Traffic on the Pont Neuf

Joan DeJean, How Paris Became Paris: The Invention of the Modern City (New York: Bloomsbury,2014), pp.30-34.

One feature certainly guaranteed that visitors would leave with a "magnificent idea" of the city of Paris: those sidewalks. The sidewalks on the Pont Neuf were the first the modern world had seen; they introduced Europeans to the idea of separating foot and vehicular traffic. Authors of guidebooks, aware that their readers would have had no previous experience with the phenomenon, explained, as Claude de Varennes did in 1639, that they were "absolutely reserved for pedestrians." Nemeitz's 1719 introduction to Paris still refers to the idea as a "new convenience" and one unfamiliar to foreigners. (It was only in 1781 that the first sidewalks in an actual Parisian street were added on the rue de l'Odeon, following the example of London's 1762 Westminster Paving Act.)

For decades, no one could agree on what this convenience should be called. Banquette, used to refer to a protective ledge in fortifications from which soldiers could fire, was the preferred term, but some said levées, embankments or levees, while still others preferred allées, walkways. The word used today, trottoir, originated only in 1704.

And no one knew what to call those who used these banquettes. In official municipal documents, the people who walked there were called gens de pied, literally "people on foot," a military term for foot soldiers. By the 1690s, French dictionaries included a new term, piéton, a pedestrian. Early references to piétons all involved complaints about badly paved streets and speeding carriages. From the start, the quintessential city walker was fighting for space in an overcrowded cityscape.

Indeed, the Pont Neuf was built just when the use of vehicles of all kinds to get around in Paris was about to skyrocket. And because of the New Bridge's size and its central location, a great many conveyances used it to cross the river. In no time at all, it thus became the poster child for what was quickly perceived to be one of the modern city's greatest ills: the traffic jam.

An image from about 1700 is the original depiction of a traffic jam: it has a double title, "The Pont Neuf" and "l'embarras de Paris." In the course of the seventeenth century and particularly in its final decades, that word, embarras, which until then had meant "embarrassment" or "confusion," acquired a new meaning: "The encounter in a street of several things that block each other's way." A new kind of urban "confusion" had taken shape.

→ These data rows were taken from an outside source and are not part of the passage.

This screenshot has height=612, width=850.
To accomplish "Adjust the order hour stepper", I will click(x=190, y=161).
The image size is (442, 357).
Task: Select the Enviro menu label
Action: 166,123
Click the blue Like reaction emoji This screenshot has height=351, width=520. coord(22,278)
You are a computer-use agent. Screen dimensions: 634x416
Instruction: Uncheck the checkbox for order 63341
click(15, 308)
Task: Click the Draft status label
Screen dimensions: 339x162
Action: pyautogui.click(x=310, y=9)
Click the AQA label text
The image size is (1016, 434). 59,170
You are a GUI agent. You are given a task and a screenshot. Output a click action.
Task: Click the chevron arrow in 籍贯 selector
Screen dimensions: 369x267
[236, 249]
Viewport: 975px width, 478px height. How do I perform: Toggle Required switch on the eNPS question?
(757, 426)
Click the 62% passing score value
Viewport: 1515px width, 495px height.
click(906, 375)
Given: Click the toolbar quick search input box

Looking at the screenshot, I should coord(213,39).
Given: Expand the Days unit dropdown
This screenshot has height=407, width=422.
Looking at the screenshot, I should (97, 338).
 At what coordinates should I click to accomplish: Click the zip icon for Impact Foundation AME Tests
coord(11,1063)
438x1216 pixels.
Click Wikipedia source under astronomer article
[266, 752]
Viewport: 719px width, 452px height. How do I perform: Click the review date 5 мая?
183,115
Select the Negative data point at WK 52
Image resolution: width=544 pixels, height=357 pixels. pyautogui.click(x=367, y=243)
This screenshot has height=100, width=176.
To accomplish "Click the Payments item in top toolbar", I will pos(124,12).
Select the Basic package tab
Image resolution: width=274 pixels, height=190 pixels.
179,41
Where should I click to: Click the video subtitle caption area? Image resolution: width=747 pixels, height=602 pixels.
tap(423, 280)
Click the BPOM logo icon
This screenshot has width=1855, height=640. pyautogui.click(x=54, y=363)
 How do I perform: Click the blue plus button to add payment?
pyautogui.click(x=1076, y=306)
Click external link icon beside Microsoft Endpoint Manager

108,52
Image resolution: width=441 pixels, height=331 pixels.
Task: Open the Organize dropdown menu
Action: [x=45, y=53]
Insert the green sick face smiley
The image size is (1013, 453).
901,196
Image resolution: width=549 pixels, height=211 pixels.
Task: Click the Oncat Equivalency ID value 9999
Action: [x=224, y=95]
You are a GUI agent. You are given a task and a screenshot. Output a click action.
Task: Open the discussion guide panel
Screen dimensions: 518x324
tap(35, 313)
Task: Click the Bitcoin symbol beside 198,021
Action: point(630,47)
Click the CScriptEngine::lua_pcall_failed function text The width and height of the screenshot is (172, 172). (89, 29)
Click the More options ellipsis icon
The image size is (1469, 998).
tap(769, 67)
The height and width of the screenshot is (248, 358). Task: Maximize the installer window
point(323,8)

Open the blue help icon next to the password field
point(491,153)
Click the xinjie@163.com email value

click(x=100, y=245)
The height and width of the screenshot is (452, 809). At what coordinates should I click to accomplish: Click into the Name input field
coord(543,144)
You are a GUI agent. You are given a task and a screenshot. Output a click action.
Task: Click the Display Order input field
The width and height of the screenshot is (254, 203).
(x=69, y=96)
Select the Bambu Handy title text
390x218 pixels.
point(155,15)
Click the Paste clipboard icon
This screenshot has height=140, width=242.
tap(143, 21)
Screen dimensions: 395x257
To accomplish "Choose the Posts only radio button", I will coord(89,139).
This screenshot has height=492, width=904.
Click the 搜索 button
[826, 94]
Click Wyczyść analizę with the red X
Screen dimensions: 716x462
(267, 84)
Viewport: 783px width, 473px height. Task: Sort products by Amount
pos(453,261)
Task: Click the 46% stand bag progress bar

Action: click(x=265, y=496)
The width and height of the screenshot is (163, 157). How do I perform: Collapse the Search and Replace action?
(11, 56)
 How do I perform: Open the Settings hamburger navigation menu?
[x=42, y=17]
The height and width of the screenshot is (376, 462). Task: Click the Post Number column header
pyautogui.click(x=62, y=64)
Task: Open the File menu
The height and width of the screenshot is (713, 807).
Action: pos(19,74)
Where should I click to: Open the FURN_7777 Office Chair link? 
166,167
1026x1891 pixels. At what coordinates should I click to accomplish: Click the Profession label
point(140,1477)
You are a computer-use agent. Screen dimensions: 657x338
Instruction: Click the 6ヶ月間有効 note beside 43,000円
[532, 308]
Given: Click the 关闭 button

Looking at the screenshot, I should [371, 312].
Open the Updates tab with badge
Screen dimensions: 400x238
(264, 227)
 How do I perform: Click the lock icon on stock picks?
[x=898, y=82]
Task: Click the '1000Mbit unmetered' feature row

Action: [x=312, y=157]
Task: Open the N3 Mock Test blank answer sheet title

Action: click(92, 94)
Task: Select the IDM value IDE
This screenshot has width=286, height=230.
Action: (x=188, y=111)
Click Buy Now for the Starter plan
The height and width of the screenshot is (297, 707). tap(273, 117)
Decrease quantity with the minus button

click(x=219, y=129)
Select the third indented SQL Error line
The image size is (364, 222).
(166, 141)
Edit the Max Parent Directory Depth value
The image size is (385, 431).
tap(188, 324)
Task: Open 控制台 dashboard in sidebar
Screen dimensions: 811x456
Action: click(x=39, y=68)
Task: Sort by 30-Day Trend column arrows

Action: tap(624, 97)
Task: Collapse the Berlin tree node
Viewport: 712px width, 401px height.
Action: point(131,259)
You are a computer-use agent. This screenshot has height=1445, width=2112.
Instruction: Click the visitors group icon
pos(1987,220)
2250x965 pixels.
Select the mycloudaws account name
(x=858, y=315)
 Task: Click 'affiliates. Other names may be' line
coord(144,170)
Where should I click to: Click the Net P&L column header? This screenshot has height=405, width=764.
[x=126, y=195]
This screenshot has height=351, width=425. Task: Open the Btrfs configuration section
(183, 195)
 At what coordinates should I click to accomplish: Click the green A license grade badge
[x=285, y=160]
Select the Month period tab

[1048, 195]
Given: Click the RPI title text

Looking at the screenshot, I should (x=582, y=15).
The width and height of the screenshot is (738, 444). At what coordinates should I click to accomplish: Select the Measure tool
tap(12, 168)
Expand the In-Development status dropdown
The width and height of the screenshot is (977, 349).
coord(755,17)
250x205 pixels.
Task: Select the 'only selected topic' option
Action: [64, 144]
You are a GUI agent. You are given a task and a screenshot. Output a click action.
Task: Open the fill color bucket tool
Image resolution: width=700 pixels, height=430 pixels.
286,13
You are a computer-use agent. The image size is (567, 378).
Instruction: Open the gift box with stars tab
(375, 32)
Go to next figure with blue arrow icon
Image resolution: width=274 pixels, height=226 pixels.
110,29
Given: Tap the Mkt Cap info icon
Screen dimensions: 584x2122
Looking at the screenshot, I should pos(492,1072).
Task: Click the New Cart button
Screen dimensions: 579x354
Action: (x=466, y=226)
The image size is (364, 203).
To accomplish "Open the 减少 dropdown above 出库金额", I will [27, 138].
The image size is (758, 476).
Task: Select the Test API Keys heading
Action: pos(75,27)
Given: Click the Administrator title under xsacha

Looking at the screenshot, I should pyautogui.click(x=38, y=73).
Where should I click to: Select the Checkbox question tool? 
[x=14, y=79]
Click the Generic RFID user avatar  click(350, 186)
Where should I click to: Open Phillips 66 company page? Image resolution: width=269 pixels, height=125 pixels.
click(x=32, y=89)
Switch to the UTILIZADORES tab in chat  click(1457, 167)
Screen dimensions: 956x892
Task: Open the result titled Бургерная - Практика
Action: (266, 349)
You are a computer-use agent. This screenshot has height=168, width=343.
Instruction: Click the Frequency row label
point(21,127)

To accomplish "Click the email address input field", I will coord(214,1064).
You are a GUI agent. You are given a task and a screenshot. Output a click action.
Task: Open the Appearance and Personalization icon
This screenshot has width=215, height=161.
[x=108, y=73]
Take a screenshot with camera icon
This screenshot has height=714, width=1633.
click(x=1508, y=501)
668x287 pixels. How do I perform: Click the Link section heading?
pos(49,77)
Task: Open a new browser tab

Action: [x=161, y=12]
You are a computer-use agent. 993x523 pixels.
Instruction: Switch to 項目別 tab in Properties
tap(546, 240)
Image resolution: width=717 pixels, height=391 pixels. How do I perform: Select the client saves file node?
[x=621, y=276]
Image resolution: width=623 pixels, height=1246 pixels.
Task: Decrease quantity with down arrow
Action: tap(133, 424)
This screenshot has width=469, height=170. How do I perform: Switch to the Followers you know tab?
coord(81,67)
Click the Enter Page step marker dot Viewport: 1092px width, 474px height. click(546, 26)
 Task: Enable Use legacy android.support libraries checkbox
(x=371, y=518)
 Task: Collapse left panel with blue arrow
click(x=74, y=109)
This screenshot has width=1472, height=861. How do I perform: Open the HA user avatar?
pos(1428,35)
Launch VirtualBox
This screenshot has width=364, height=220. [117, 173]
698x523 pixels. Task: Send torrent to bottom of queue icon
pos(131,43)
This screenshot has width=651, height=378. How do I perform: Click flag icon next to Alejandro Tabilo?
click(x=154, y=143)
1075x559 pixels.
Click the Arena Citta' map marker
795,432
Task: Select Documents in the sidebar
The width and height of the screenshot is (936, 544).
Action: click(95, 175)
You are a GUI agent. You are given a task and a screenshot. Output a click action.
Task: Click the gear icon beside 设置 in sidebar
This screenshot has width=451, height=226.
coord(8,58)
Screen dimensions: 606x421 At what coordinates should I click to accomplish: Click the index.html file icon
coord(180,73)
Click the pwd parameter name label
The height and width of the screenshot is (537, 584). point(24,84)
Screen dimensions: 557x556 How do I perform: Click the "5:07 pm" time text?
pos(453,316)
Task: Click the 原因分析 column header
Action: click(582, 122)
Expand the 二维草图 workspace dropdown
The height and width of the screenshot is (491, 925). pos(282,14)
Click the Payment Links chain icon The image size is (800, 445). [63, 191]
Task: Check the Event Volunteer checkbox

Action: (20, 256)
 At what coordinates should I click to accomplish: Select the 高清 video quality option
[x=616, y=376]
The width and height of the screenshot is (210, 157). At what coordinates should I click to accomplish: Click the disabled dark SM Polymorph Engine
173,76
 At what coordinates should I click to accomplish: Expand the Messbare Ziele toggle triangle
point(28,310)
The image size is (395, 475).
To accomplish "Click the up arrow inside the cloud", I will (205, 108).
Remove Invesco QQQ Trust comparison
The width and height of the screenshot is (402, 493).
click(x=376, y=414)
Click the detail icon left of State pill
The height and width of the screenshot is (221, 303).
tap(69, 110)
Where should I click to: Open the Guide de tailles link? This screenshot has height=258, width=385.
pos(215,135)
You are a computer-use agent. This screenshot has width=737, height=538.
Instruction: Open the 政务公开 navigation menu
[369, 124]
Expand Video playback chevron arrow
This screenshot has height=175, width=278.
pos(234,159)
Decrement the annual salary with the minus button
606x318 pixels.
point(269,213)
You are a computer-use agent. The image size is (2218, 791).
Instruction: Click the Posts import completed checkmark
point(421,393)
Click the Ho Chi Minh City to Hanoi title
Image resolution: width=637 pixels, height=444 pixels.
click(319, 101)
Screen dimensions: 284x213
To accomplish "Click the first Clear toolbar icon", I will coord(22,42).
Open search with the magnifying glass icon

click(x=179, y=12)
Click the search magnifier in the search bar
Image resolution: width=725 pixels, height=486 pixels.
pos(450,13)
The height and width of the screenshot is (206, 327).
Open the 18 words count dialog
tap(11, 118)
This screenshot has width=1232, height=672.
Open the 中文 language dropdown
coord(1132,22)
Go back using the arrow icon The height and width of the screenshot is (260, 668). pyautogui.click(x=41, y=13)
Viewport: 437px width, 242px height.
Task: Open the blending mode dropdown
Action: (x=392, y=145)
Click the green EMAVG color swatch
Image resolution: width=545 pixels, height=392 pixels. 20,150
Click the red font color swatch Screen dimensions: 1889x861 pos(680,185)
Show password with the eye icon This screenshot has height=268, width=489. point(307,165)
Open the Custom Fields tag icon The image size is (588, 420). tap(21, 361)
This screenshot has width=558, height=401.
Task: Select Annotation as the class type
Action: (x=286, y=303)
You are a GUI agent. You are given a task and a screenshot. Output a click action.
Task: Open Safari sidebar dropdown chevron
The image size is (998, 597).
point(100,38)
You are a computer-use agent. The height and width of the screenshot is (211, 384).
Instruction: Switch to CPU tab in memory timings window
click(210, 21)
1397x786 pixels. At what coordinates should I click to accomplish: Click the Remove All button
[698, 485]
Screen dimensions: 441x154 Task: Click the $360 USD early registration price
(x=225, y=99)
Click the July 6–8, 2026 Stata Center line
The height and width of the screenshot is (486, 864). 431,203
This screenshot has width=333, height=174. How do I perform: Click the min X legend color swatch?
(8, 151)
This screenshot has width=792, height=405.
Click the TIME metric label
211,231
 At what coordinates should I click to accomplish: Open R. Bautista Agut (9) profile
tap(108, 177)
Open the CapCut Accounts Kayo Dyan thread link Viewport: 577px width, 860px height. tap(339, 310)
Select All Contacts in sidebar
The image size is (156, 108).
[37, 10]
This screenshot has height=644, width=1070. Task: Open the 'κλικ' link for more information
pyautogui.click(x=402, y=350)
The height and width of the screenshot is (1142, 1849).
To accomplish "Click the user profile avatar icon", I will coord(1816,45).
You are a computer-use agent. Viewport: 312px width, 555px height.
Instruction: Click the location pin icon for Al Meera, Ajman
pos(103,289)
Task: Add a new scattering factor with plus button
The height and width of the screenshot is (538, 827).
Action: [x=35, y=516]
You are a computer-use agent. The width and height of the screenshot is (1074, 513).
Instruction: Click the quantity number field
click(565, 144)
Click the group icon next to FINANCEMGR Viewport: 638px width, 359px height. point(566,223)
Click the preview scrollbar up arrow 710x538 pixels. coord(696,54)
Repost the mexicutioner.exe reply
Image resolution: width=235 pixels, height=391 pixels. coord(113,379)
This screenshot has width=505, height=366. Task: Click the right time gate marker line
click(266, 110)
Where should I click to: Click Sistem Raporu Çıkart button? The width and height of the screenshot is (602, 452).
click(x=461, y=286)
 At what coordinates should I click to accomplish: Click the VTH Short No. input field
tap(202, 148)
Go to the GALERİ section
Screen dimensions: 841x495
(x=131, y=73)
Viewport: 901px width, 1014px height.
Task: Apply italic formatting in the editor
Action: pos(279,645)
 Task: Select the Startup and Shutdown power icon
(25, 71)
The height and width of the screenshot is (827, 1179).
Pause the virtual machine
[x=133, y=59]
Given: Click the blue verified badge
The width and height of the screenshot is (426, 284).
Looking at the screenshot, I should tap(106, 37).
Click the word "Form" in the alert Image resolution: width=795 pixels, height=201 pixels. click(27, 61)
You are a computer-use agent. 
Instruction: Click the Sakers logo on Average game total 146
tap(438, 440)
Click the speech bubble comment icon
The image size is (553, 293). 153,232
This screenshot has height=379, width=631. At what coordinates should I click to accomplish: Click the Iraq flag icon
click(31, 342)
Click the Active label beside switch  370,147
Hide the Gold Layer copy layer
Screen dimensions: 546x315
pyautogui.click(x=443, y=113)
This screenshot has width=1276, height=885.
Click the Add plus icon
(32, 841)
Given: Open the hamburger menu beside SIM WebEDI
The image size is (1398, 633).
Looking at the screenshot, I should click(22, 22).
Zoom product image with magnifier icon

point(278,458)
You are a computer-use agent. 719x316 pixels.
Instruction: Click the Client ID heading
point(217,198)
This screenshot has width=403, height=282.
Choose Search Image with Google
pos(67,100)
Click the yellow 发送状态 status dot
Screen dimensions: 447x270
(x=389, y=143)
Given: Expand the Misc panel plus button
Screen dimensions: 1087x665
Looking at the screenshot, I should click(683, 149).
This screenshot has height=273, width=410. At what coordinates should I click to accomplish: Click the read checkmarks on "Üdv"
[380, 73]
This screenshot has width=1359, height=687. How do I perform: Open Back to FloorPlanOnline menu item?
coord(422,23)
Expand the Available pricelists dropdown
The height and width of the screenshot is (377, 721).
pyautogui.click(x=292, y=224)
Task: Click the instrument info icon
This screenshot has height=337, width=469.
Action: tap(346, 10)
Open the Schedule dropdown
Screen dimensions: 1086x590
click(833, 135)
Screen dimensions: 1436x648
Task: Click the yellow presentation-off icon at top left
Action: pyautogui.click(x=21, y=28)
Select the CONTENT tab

Foreign visitors to Paris in the seventeenth century never failed to point out "the ruckus," "the state of perpetual hubbub" that characterized the city. Those who described themselves as "having traveled widely all over Europe" claimed that, in this, Paris had no equal. (One world traveler did say that Paris had a rival for the world's most congested city: Beijing.) They repeated that the growing number of carriages that clogged the city's streets not only made so much noise that it was impossible to hear a vehicle approaching but also went so fast that "pedestrians live in constant fear of being crushed." As one street-wise individual put it: "In Paris, you need eyes on all sides of your head." And visitors reported that one place was the most bustling spot of all, "day and night in perpetual motion": the Pont Neuf.

These visitors were not imagining things: in the second half of the seventeenth century, carriages were taking over. The first carriage had been spotted in Paris in about 1550. (Historian Sauval claimed that it had belonged not to the king or a great aristocrat but to the wife of a wealthy apothecary.) Carriages long remained as scarce as hen's teeth: at the time the Pont Neuf was built, it was said that there were not ten of them in the entire city -- and that the king himself owned but a single one. But in the 1700 edition of his guidebook, Brice claimed that the total had grown to twenty thousand. Many new streets had been added during that half-century; many older streets had been made wider and longer; the city's overall surface had increased. None of this, however, was sufficient to counteract the significant spike in vehicular transport.

It is of course paradoxical that the first thoroughfare in Paris expressly designed to prevent traffic issues came to stand for the overly congested city, but every depiction of the bridge reveals why. The raised walkway was not continued in the central section where the statue was erected. In order to cross the bridge, pedestrians thus had to walk down several steps, move through the middle portion, and walk up steps on the other side. (The elevations were removed in 1775.) That central section, 75 feet wide and with its spectacular view, was the kind of public space the city had never known. It seemed that everyone, and not only those who traveled on foot, wanted to enjoy it -- and that opened the door to complete anarchy.

The bridge had been designed as a multi-lane thoroughfare, wide enough for four carriages to cross at the same moment. Carriages, however, also had to compete for room with sedan chairs, with horse-drawn carts, with riders on horseback; and rules had never been established to indicate how the area should be divided among the different modes of transport. In the foreground of the original image of a traffic jam, we see a water carrier who, because of the buckets draped over his shoulders, takes up a lot of space. There's a shepherd with his dog and his flock of sheep; some of them have broken ranks in order to get around a sedan chair and have knocked over the water being carried home by a working-class housewife. A man tries to help a woman thrown to the ground in the melee. An aristocratic couple is taking it all in, as oblivious to the chickens underfoot as to the sheep hurtling by. It was rush hour on the Pont Neuf.